Written instruction: Convert the lines below into a JSON list of strings, one string per line, leaving out any blank lines.

Materials provided:
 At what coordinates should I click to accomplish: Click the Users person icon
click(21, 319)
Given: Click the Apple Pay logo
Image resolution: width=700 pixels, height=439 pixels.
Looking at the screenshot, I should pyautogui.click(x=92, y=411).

Result:
[
  " At what coordinates should I click to accomplish: Click the Users person icon",
  "click(21, 319)",
  "Given: Click the Apple Pay logo",
  "Image resolution: width=700 pixels, height=439 pixels.",
  "Looking at the screenshot, I should pyautogui.click(x=92, y=411)."
]